RADAR KUDUS – Sebuah laporan eksklusif dari Reuters mengguncang peta geopolitik hari ini, mengungkap keterlibatan mendalam raksasa semikonduktor Tiongkok, SMIC (Semiconductor Manufacturing International Corporation), dalam memperkuat kapabilitas militer Iran.
Dua pejabat senior pemerintahan Trump mengonfirmasi bahwa sekitar satu tahun lalu (Maret 2025), SMIC memasok alat pembuat cip (chipmaking tools) serta peralatan teknis ke militer Iran, yang diduga kuat mencakup pelatihan teknis bagi personel lokal.
Perlu diklarifikasi agar tidak terjadi kekeliruan informasi yang sempat beredar di media sosial X: Perusahaan yang dimaksud adalah SMIC, pabrikan cip terbesar asal Tiongkok, bukan SMCI (Super Micro Computer Inc.), perusahaan server asal Amerika Serikat yang terseret kasus hukum berbeda.
Laporan ini melengkapi teka-teki mengenai kemandirian militer Iran. Analisis intelijen terkini menunjukkan adanya integrasi vertikal rantai pasok militer yang berasal dari satu negara: Tiongkok.
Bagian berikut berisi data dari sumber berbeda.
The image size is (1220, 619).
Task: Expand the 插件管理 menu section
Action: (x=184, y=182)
Terdapat empat pilar utama yang menyokong persenjataan Iran:
1. Navigasi Satelit: Satelit BeiDou Tiongkok menyediakan data navigasi presisi yang memandu rudal balistik Iran menuju target.
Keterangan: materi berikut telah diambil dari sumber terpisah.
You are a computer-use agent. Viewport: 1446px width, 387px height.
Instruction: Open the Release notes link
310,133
2. Bahan Bakar Roket: Pengiriman 1.000 ton natrium perklorat dari pelabuhan Tiongkok pada awal 2025 menjadi bahan bakar padat bagi sekitar 200 hingga 300 rudal balistik Iran.
3. Stabilisasi Drone: Perangkat navigasi giroskopik dan sensor Tiongkok, yang dikirim melalui enam perusahaan cangkang di Hong Kong, memastikan stabilitas drone penyerang Iran.
4. Produksi Mandiri (Baru): Melalui mesin dari SMIC, Iran kini memiliki kemampuan untuk membangun atau meningkatkan lini produksi cip mereka sendiri guna memperkuat sistem pemandu internal.
Perbedaan mendasar dari temuan ini adalah SMIC tidak sekadar menjual "cip," melainkan menjual "alat untuk membuat cip." Jika cip adalah barang habis pakai, maka mesin fabrikasi adalah infrastruktur permanen.
Dengan memiliki teknologi produksi sendiri, militer Iran tidak lagi bergantung pada selundupan komponen yang rentan terkena sanksi.
Infrastruktur ini akan tetap bertahan meskipun jalur logistik diputus, bahkan jika kepemimpinan militer IRGC berganti. Iran kini memiliki kemampuan manufaktur domestik yang didukung oleh keahlian Tiongkok.
Waktu perilisan laporan ini (27 Maret 2026) dinilai sangat strategis dan bukan sebuah kebetulan. Data intelijen ini dideklasifikasi tepat:
10 hari sebelum berakhirnya jeda serangan energi oleh Trump (6 April).
7 minggu sebelum pertemuan puncak (KTT) antara Trump dan Xi Jinping di Beijing pada 14-15 Mei mendatang.
Langkah Washington membongkar data ini adalah sebuah "leverage" atau nilai tawar politik. Pesan yang dikirimkan ke Beijing sangat jelas: "Kami tahu apa yang Anda jual, dan ini akan menjadi agenda utama di meja perundingan bulan Mei nanti."
Di sisi ekonomi, ketergantungan ini kian nyata. Gerbang tol laut di Larak kini menerima pembayaran dalam mata uang Yuan melalui sistem CIPS Tiongkok.
Skema "minyak untuk tanah jarang (rare earths)" bukan lagi spekulasi, melainkan realitas operasional.
Tiongkok mengamankan 85-90% pasokan tanah jarang dunia yang dibutuhkan AS untuk industri pertahanannya, sementara mereka menyuplai infrastruktur militer ke Iran.
Lingkaran ini telah tertutup sempurna: Mesin Tiongkok memproduksi cip Iran, satelit Tiongkok memandu rudal Iran, dan hasil transaksinya kembali ke Tiongkok dalam bentuk Yuan.
Kini, satu-satunya negosiasi yang dapat memutus lingkaran ini dijadwalkan terjadi di Beijing pada 14 Mei mendatang.